The development occurs as several activist shareholders, including Trillium Asset Management, have reported that JPMorgan Chase requested that their proposals focusing on climate issues be excluded from the 2020 proxy materials. Notably, CEO Jamie Dimon chairs the board of the Business Roundtable (BRT), a US non-profit association that issued a 2019 statement redefining the purpose of a corporation to include, inter alia, respecting the environment.
Italy releases new governance code
On January 31, 2020, Italy launched a new Governance Code (the “2020 Code”), which is meant to steer issuers towards “sustainable success” and long-term value creation.
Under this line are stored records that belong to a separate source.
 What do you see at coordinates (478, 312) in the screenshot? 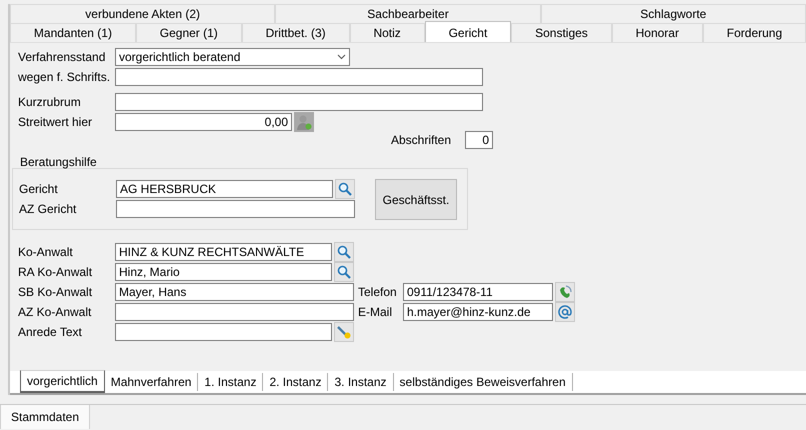
I see `input-field: h.mayer@hinz-kunz.de` at bounding box center [478, 312]. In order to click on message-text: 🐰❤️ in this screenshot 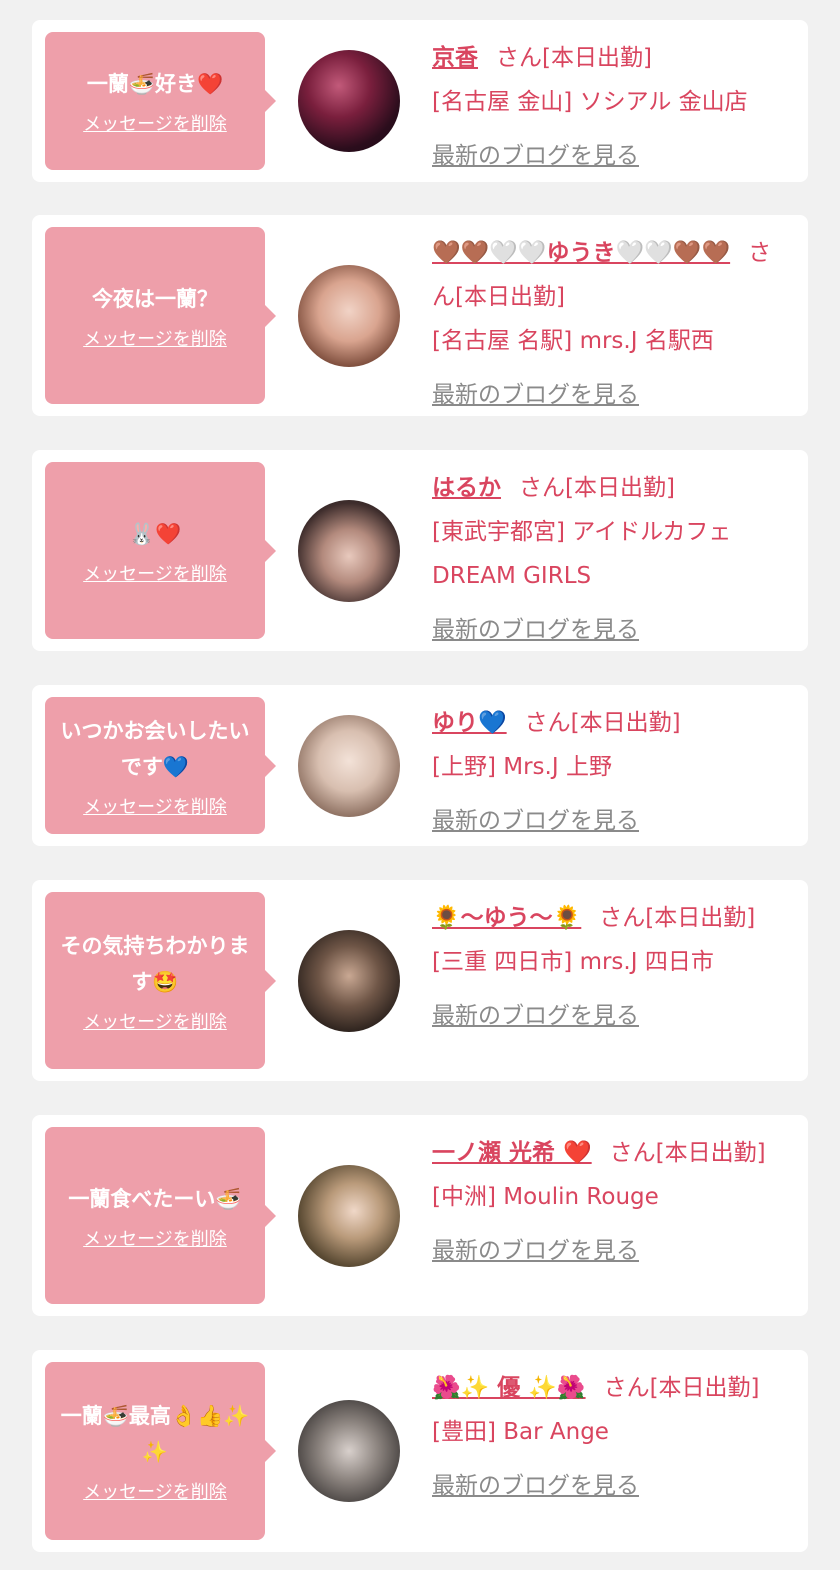, I will do `click(155, 534)`.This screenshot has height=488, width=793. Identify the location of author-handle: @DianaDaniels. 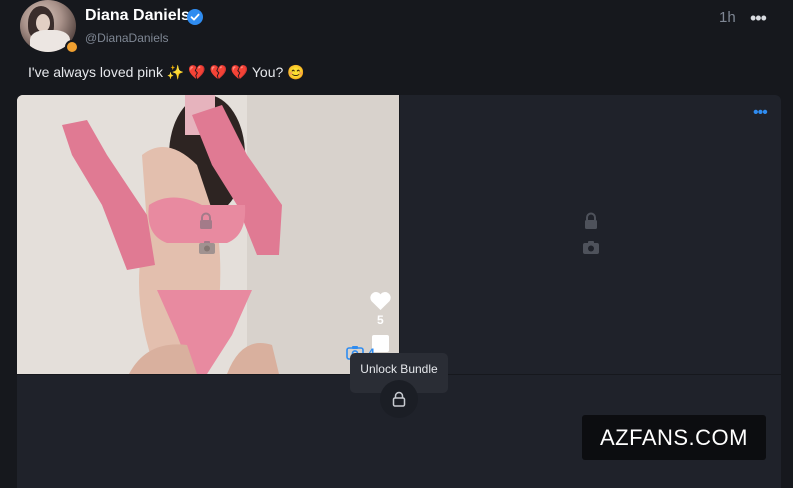
(127, 38).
The 2020 Code introduces tailored recommendations for small, medium and controlled companies “to facilitate their access to listing.”
To this end, the revised Code recommends that large companies (defined as having over EUR 1 billion in market capitalization) with a dispersed ownership have a majority independent board and large companies with a controlled status have a one-third independent board, with all other companies to have at least two independent regular board members. Moreover, the 2020 Code allows the classification of the Chairman as independent, – while this had been ruled out by the 2018 Code. The 2020 Code will enter into force in 2021, with disclosure requirements starting in 2022.
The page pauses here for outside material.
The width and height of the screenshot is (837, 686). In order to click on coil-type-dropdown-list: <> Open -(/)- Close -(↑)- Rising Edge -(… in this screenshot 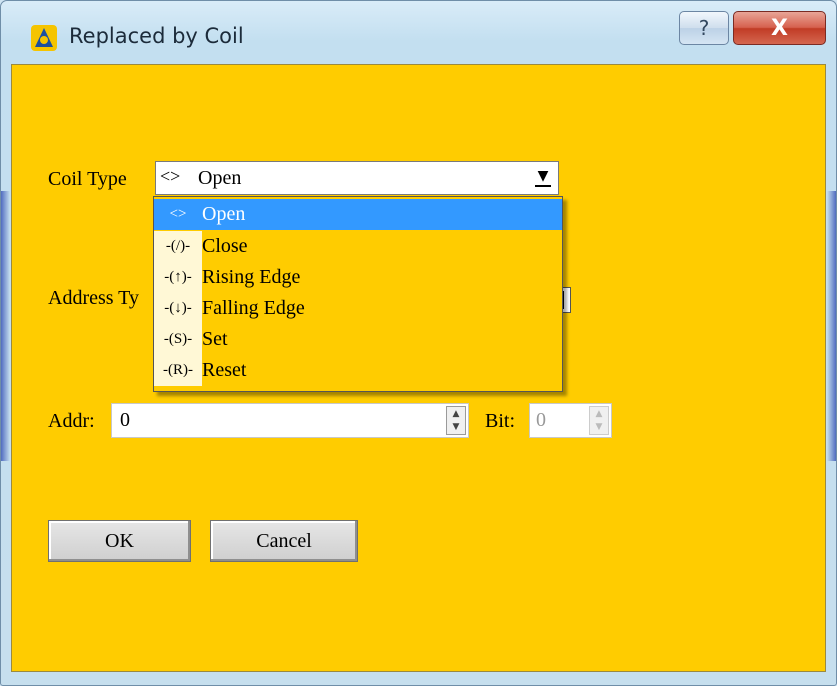, I will do `click(358, 294)`.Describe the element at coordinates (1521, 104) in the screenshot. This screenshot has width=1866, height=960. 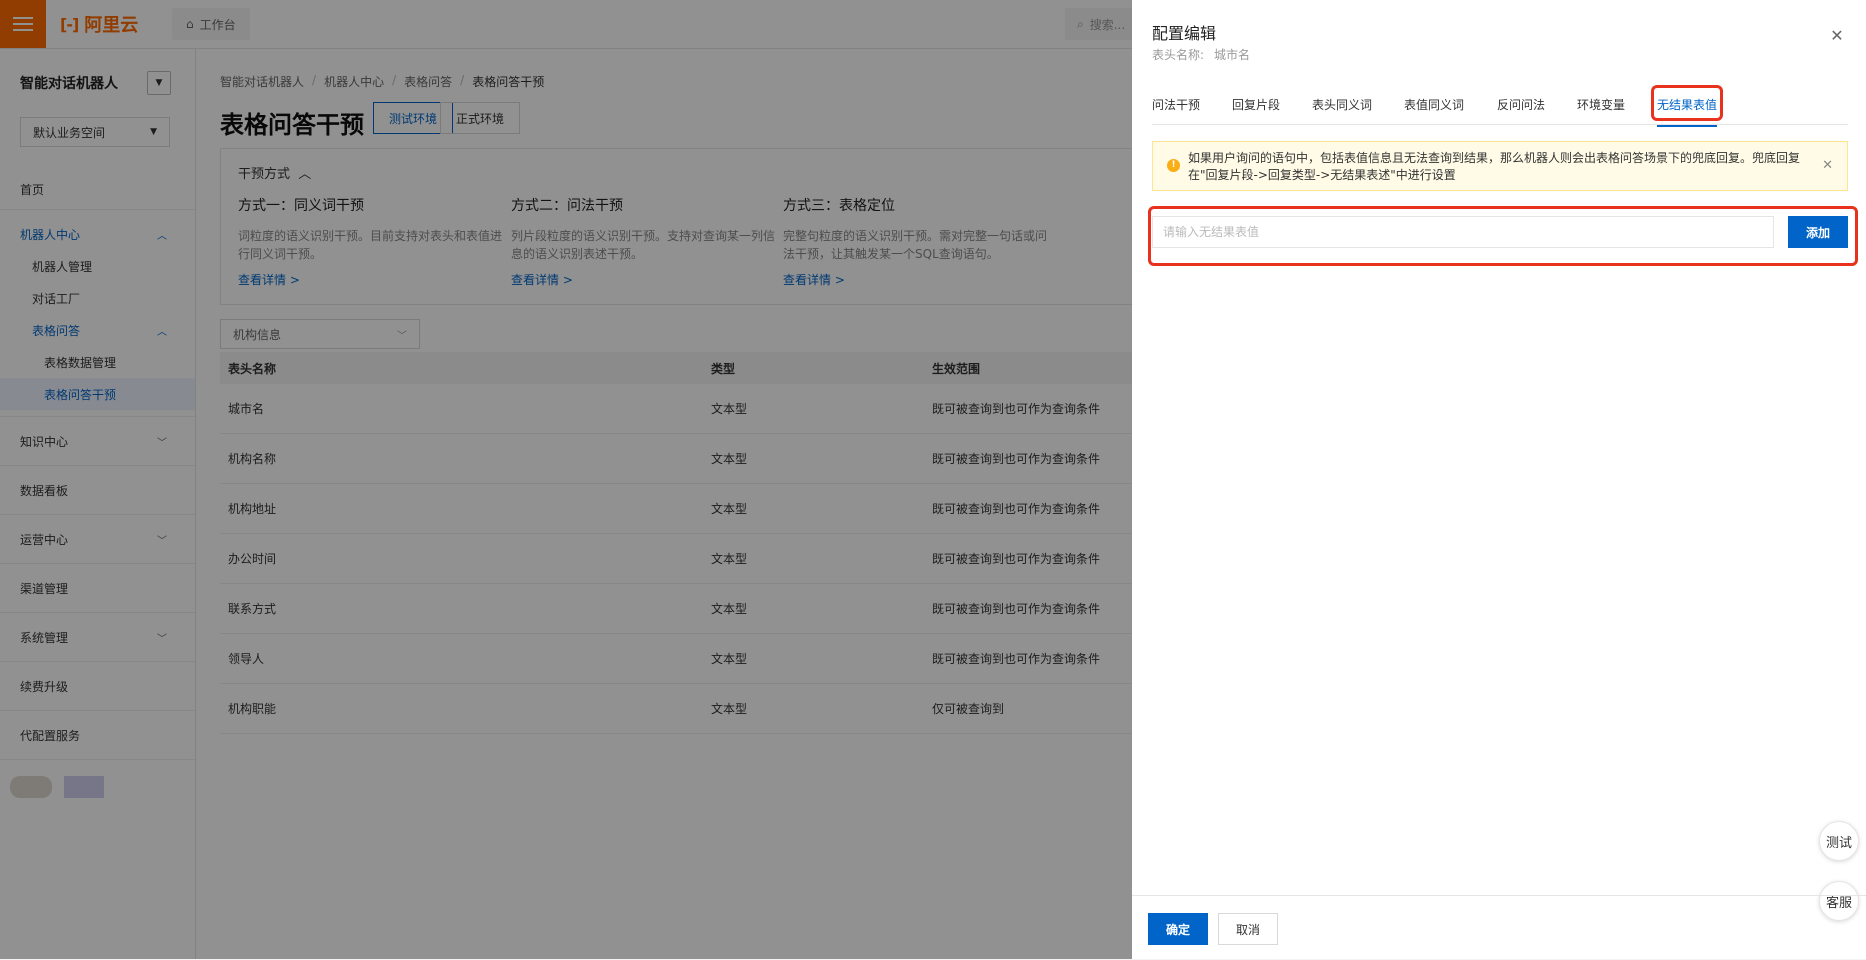
I see `tab-counter-question: 反问问法` at that location.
Samsung Electronics Chairman resigns
On February 14, 2020, Samsung Electronics announced the resignation of Chairman Lee Sang-hoon, noting that a replacement will be appointed soon. The news comes two months after Lee was sentenced to 18 months in prison over violating labor laws and in the midst of the bribery trial involving the South Korean conglomerate’s heir-apparent, Lee Jae-yong. The latter is charged with bribing former president Park Geun-hye, having been sentenced in 2017 to five years in prison in the case and released after less than one year in detention when a court reduced the sentence by half and suspended it for four years. The flagship company of the Samsung group is likely to see leadership changes at its 2020 AGM, expected to take place in March.
Tesla closes USD 2 billion stock offering
On February 19, 2020, Tesla announced that it had raised USD 2.31 billion through a common stock offering, with the proceeds to be used to “strengthen [the] balance sheet, as well as for general corporate purposes.” The prospectus was released on February 13, with the carmaker revealing in its annual report published the same day that the Securities and Exchange Commission “issued a subpoena seeking information concerning certain financial data and contracts.” Tesla’s stock price surged by 14% since the announcement, having increased by more than 150% over the past three months. Under the terms of his massive 2018 pay package, CEO Elon Musk will pocket USD 346 million if Tesla maintains an average market value of USD 100 billion over one- and six-month measurement periods.